逡巡しているうちに彼女の後輩を見かけて、僕はそそくさと瓶をかごに入れセルフレジで支払いを済ませてスーパーを出た。
別に彼女の後輩と面識があるわけではなかった。でも、M2で明らかに年を食っている僕が、この学生街の新顔であるのは間違いなくて、あの時分に知らない顔があれば疑問に思われるかもしれない。…そんなことがあるわけもないけれど。
近くの川沿いにある公園。そこまで歩いて、ベンチに座ろうかと思ったがそのまま河原に降りた。腕時計を見るとまだ家を出て十分と立っておらず、もうちょっといてもいいか、帰らなくてもいいかと石段に腰を下ろした。

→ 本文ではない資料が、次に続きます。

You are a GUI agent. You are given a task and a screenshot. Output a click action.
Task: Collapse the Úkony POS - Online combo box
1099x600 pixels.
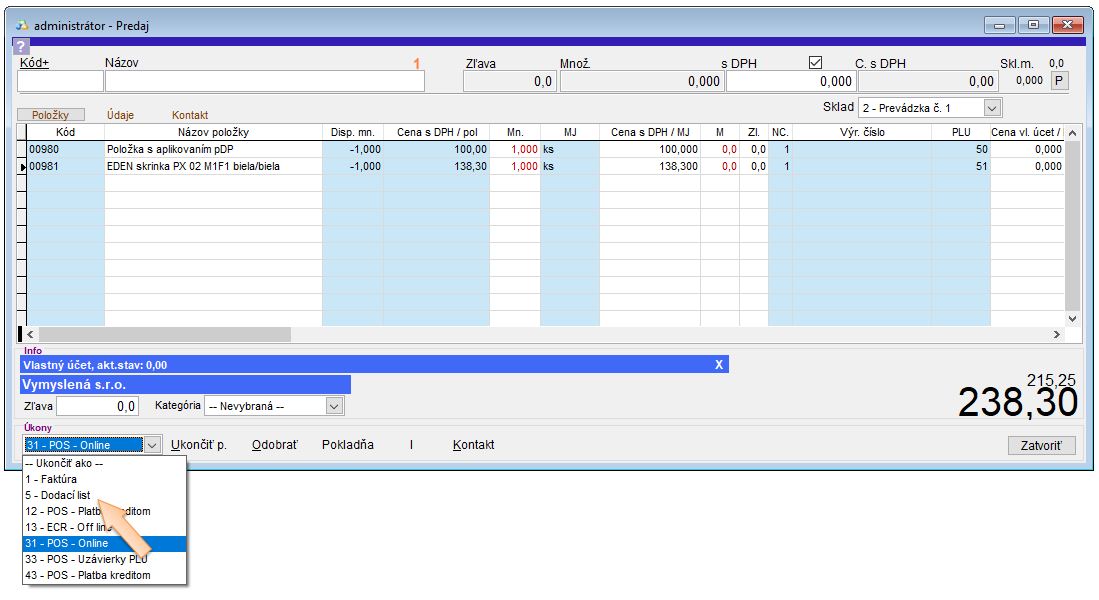point(152,445)
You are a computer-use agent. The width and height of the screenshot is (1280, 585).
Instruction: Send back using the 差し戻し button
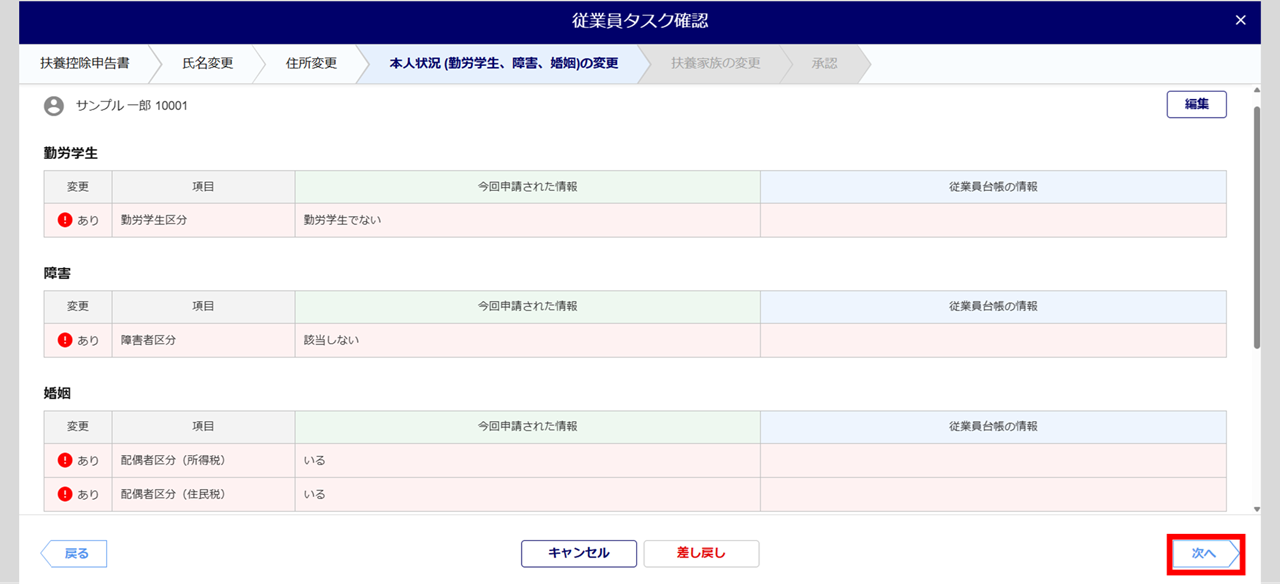[x=701, y=553]
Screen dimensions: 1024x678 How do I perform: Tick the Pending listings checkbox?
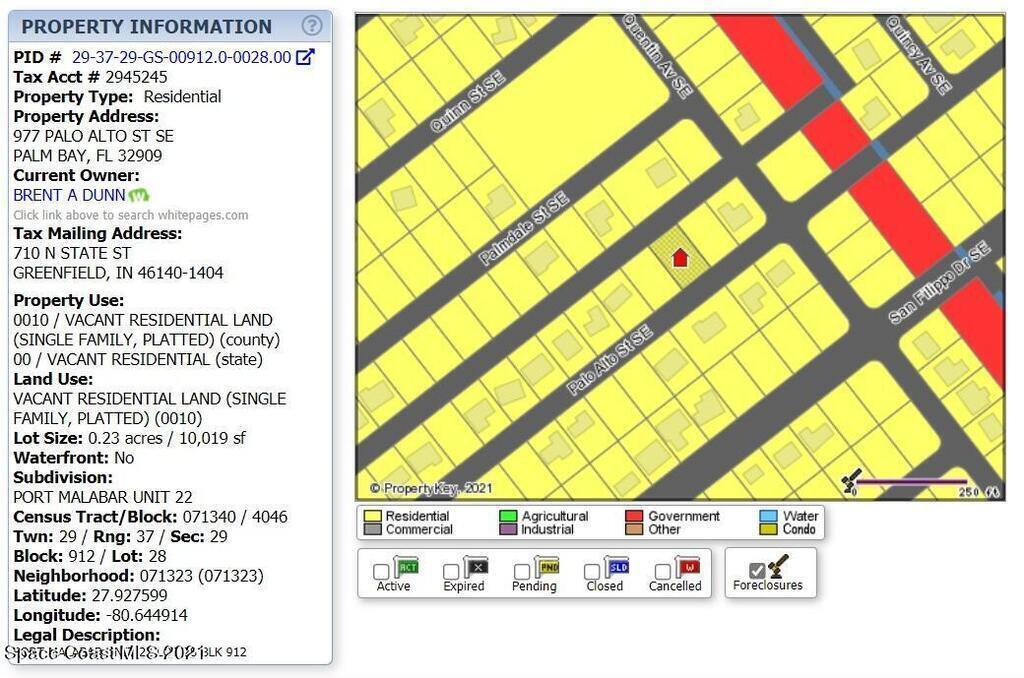522,572
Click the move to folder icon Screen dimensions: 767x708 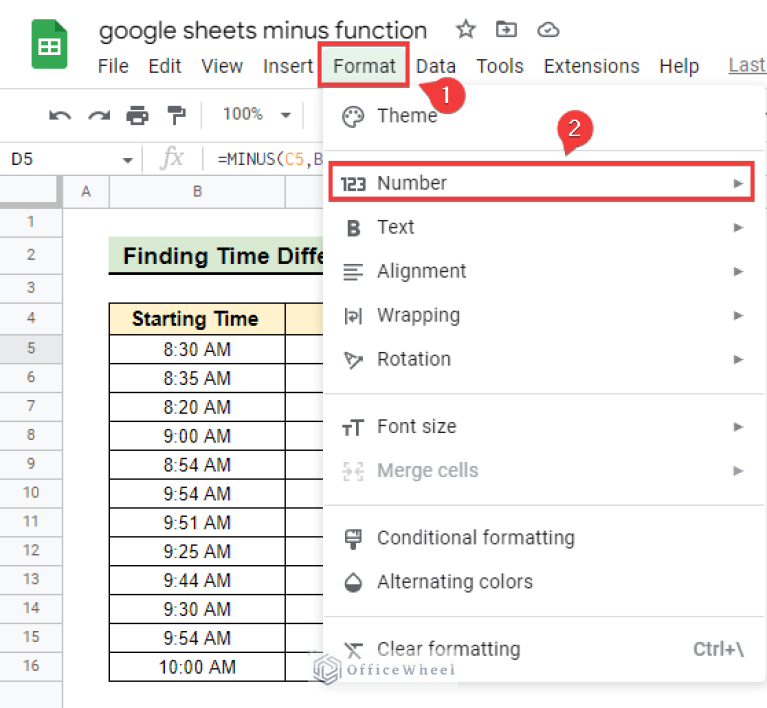coord(507,29)
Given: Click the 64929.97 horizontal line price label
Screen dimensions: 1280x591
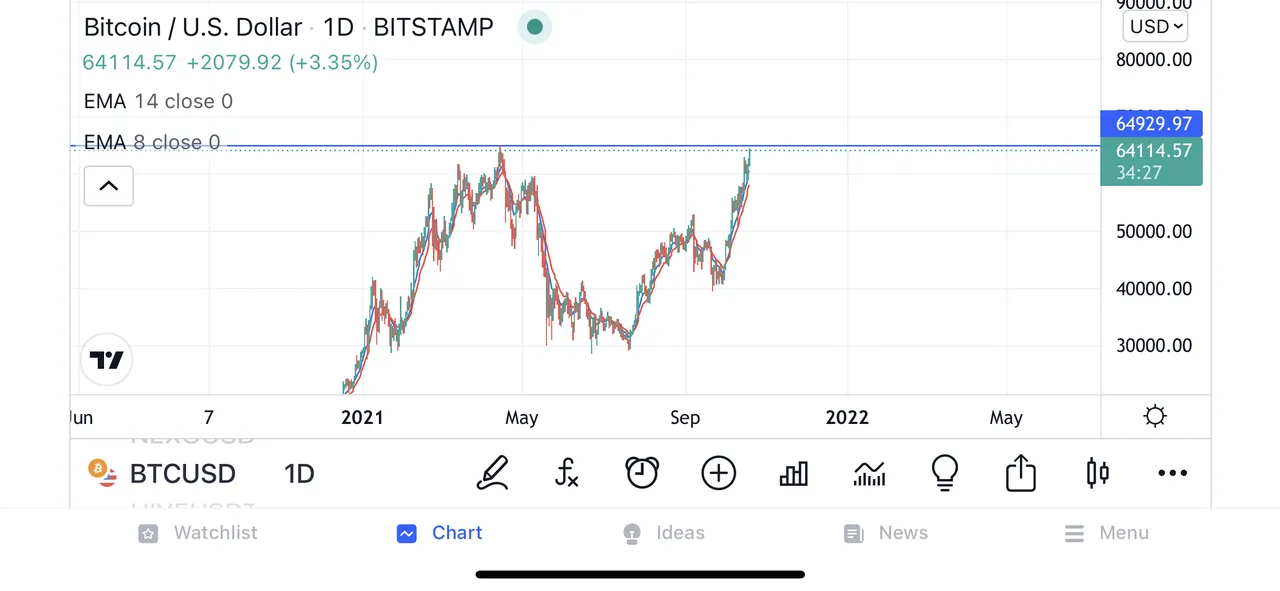Looking at the screenshot, I should tap(1150, 124).
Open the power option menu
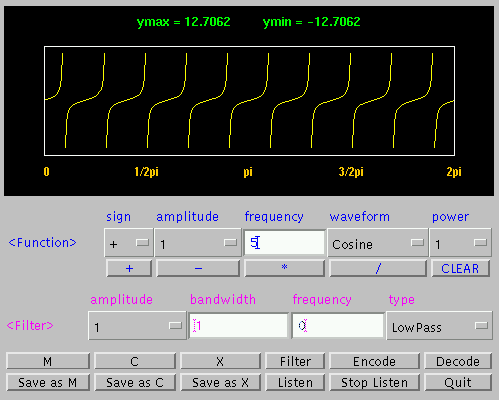The width and height of the screenshot is (499, 400). [460, 243]

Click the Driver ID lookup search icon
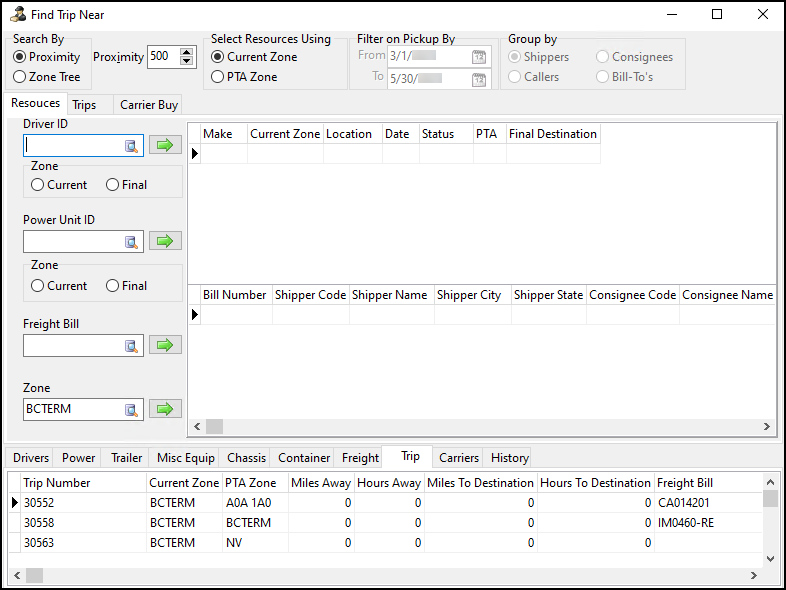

彼女が眠れないのは僕のせいでもある。その自覚はある。彼女は献身的で一途な人だから、付き合っていなくても好きな人でない人と暮らしているのに罪悪感を抱いているのだろう。それに気づいてから、帰るけれど、でもいる時間は減らしてしまう。
僕を見るたびに、つらそうな顔をする彼女。
やめてくれ、と思う僕と、そのまま、罪悪感に染まって僕に落ちてくれ、と願う僕がいる。
「…あなたのことは、嫌いではないです。でも、あなたを一番にすることはできません。好きな人が、いるんです。なので、」
ごめんなさい、と謝った彼女。
義理チョコだと、知っていた。バレンタインのチョコレート。本命のチョコレートが、ずっとカバンの中に忍ばせてあるのを見たから。
それでもホワイトデーであきらめきれずに、一週間だけ、一緒にいてくれないかとみっともなく、情けなく懇願した。彼女のやさしさに、人の良さに付け込んだ。
案の定付け込むことには成功して、彼女は渋りながらもうなづいてくれた。
その二日後、付き合ってからずっと彼女がしていたあの辛そうな顔が、輝いているのを見た。僕の隣でも研究室ででもなく、キャンパスで、サークルの先輩だという、優しそうな、線の細い男性といたとき。一目でわかった。彼女の一番は、この男なのだと。彼女が隠していたあのチョコレートは、この男のためのものなのだと。
彼女のあの笑顔を、僕のものにしたかった。